- Directed by: Chris Landreth
- Written by: Chris Landreth
- Produced by: Marcy Page Mark Smith
- Starring: Chris Landreth John Dilworth Don McKellar Ron Pardo Patrice Goodman Ray Landry
- Music by: Daniel Janke
- Production company: National Film Board of Canada
- Release date: June 11, 2013 (Annecy FF);
- Running time: 11:15 minutes
- Country: Canada
- Language: English

= Subconscious Password =

Subconscious Password is a 2013 3-D animated film by Chris Landreth offering an imaginary, comedic look at the inner workings of Landreth's mind, as he tries to remember someone's name at a party.

The film was produced by the National Film Board of Canada (NFB) with the participation of Copperheart Entertainment and the Seneca College Animation Arts Centre.

==Synopsis==
The film presents the mental process of remembering a friend's name as if it were an episode of a game show, with various celebrities attempting to assist Landreth.

==Production==
The film is made with computer animation, as well as pixilation sequences at the beginning and end of the film, featuring animation director John R. Dilworth as the friend whose name Landreth cannot recall. Subconscious Password is Landreth's first 3-D film and third with the NFB, Copperheart Entertainment and Seneca College.

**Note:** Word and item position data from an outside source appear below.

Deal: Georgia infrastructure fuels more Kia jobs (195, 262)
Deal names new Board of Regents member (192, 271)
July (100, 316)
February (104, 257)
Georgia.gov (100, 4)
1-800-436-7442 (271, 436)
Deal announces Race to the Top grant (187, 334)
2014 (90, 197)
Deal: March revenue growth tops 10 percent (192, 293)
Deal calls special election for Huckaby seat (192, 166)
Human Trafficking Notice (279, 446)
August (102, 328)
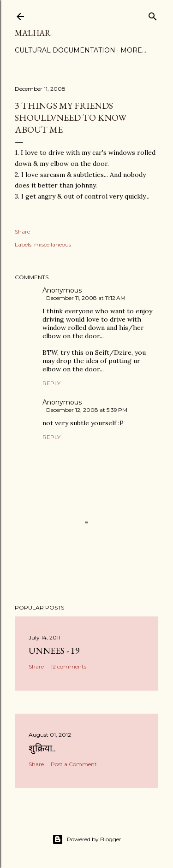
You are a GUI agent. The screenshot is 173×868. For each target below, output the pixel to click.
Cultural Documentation (65, 50)
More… (133, 50)
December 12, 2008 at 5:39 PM (87, 410)
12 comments (68, 666)
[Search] (153, 14)
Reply (51, 383)
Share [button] (22, 231)
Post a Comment (74, 764)
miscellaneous (53, 244)
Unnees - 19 (54, 651)
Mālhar (33, 33)
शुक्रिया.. (42, 748)
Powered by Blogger (87, 839)
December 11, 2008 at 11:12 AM (86, 298)
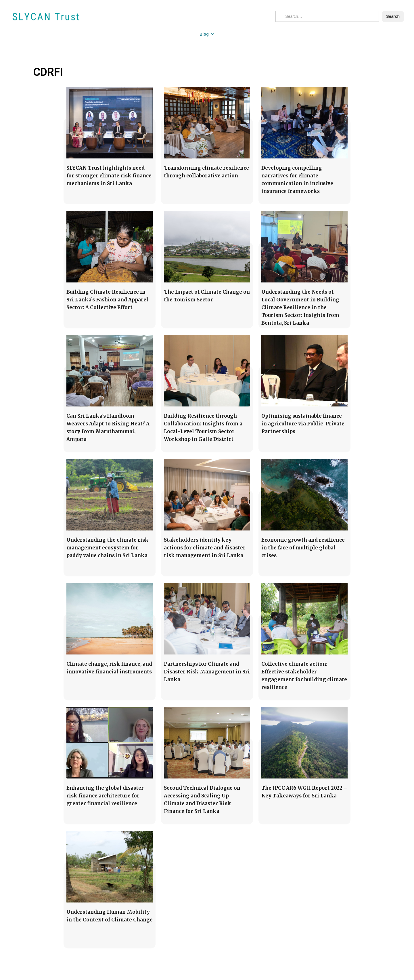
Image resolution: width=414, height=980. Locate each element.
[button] (207, 34)
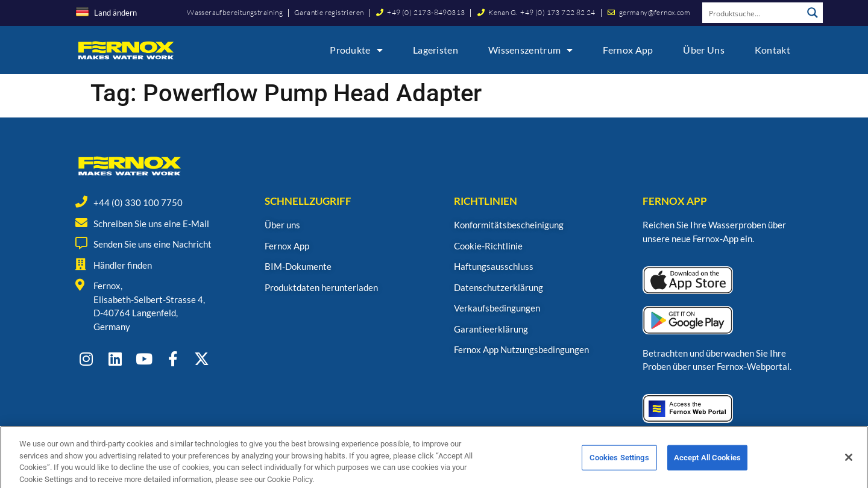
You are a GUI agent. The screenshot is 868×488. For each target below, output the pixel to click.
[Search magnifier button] (813, 13)
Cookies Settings (619, 470)
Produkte (356, 50)
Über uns (703, 49)
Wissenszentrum (530, 50)
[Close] (849, 470)
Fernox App (627, 49)
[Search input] (753, 13)
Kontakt (772, 49)
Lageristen (435, 49)
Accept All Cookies (707, 470)
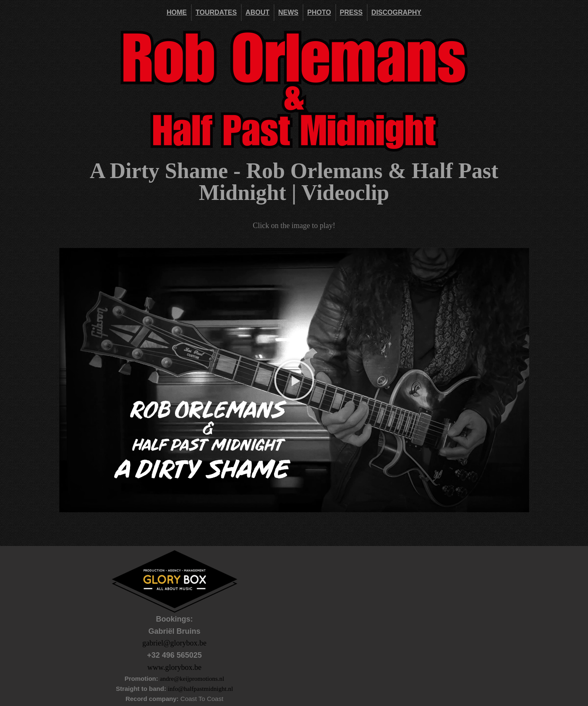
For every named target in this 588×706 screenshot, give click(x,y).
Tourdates (216, 12)
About (257, 12)
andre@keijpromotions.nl (192, 679)
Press (351, 12)
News (288, 12)
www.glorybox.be (174, 667)
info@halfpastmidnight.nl (200, 689)
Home (177, 12)
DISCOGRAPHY (396, 12)
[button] (294, 380)
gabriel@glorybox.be (174, 643)
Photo (319, 12)
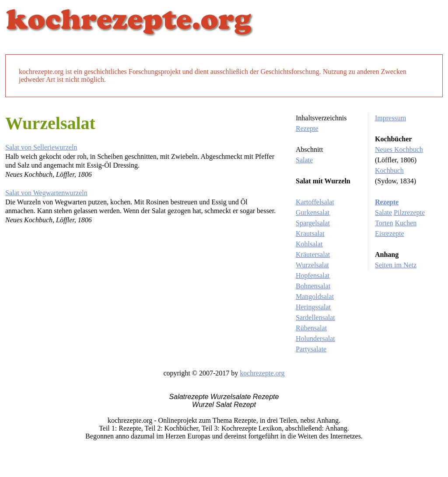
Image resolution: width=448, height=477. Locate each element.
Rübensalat (311, 328)
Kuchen (406, 223)
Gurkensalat (312, 212)
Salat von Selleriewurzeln (41, 147)
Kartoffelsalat (315, 202)
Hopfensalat (312, 275)
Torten (384, 223)
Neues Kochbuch (399, 149)
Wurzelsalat (312, 265)
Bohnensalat (313, 286)
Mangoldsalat (315, 296)
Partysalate (311, 349)
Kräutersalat (313, 254)
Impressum (390, 118)
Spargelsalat (313, 223)
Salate (304, 160)
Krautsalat (310, 233)
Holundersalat (315, 338)
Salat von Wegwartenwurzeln (46, 193)
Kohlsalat (309, 244)
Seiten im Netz (396, 265)
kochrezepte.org (262, 373)
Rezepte (307, 128)
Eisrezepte (389, 233)
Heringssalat (313, 307)
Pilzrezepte (409, 212)
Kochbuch (389, 170)
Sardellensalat (315, 317)
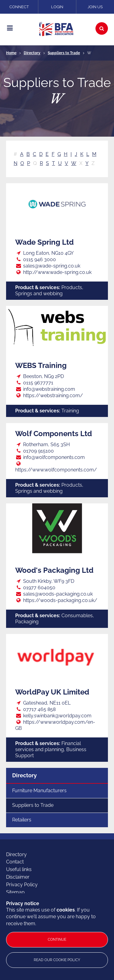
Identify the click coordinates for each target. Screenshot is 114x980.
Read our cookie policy (57, 960)
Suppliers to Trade (64, 53)
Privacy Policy (22, 885)
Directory (32, 53)
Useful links (19, 869)
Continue (57, 939)
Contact (15, 862)
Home (11, 53)
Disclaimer (18, 877)
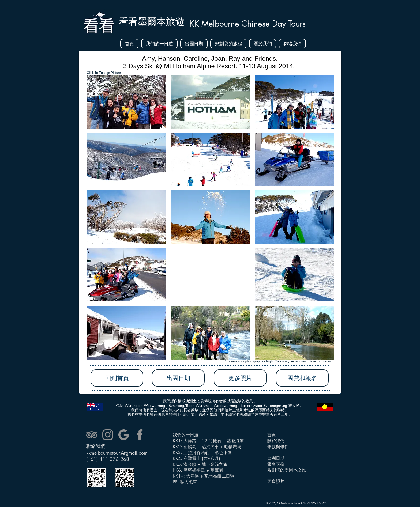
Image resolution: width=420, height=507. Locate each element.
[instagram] (108, 435)
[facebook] (140, 435)
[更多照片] (240, 378)
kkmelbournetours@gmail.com (117, 453)
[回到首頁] (117, 378)
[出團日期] (178, 378)
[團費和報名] (302, 378)
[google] (124, 435)
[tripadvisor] (92, 435)
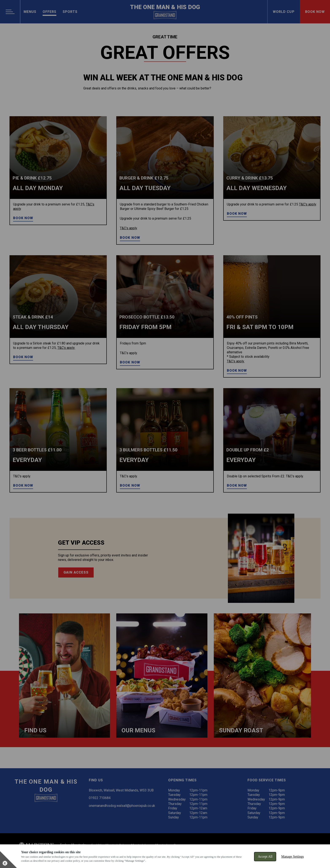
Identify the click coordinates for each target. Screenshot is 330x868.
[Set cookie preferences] (8, 860)
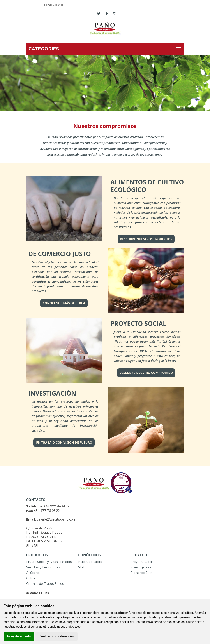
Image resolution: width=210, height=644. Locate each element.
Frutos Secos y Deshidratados (49, 562)
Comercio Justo (142, 573)
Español (58, 4)
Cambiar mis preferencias (56, 636)
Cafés (31, 578)
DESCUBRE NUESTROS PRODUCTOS (146, 239)
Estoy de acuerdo (19, 636)
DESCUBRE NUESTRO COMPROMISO (146, 372)
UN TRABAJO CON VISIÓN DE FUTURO (64, 442)
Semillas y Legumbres (43, 567)
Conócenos (89, 555)
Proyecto (139, 555)
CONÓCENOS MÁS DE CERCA (64, 303)
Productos (37, 555)
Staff (82, 567)
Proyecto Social (142, 562)
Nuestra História (90, 562)
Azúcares (33, 573)
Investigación (141, 567)
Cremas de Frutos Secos (45, 584)
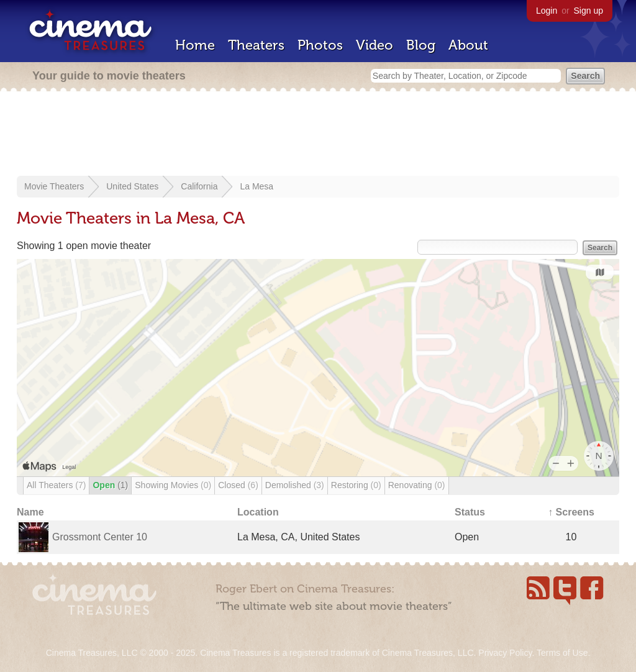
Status (470, 512)
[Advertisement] (318, 135)
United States (132, 186)
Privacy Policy (505, 653)
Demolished (294, 485)
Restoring (356, 485)
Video (375, 45)
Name (30, 512)
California (199, 186)
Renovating (417, 485)
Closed (238, 485)
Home (195, 45)
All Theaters (56, 485)
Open (110, 485)
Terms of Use (562, 653)
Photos (320, 45)
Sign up (588, 11)
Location (258, 512)
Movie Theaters (54, 186)
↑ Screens (571, 512)
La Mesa (257, 186)
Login (547, 11)
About (468, 45)
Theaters (256, 45)
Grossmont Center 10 (99, 537)
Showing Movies (173, 485)
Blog (420, 45)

The idea for the film came to Landreth after watching a rerun of the game show Password in 2010.

More than fifteen Seneca College graduating students worked on Subconscious Password, supported by five faculty members, as part of the Seneca Summer Animation Institute. After graduation, a number of these students were hired to work on the project until it was completed in February 2013. Most of the film was produced at Seneca's Animation Arts Centre in Toronto, with three Seneca students also working on the film at the NFB's Animation Studio in Montreal. Subconscious Password was the first stereoscopic 3D film for Seneca College.

The images of celebrities used in the film were developed from a variety of sources, with Sammy Davis Jr. appearing via live-action footage available in the public domain and James Joyce derived from photos projected onto a pseudo-3D character. The computer animation was created with Autodesk Maya, with opening title sequences animated with SANDDE (Stereoscopic Animation Drawing Device), a digital animation technology created by IMAX that allows artists to create hand-drawn animation in 3D space, and which has been licensed to the NFB to develop creative applications.

Landreth has stated that the film begins "relatively flat", using more stereoscopic depth to immerse audiences as the film progresses.

==Release==
Subconscious Password was named best short film at the 2013 Annecy International Animated Film Festival. The film had its Canadian premiere at the 2013 Toronto International Film Festival. In December 2013, the film was named to the Toronto International Film Festival's annual top ten list, in the short film category. On March 9, 2014, Subconscious Password was named best animated short at the Canadian Screen Awards.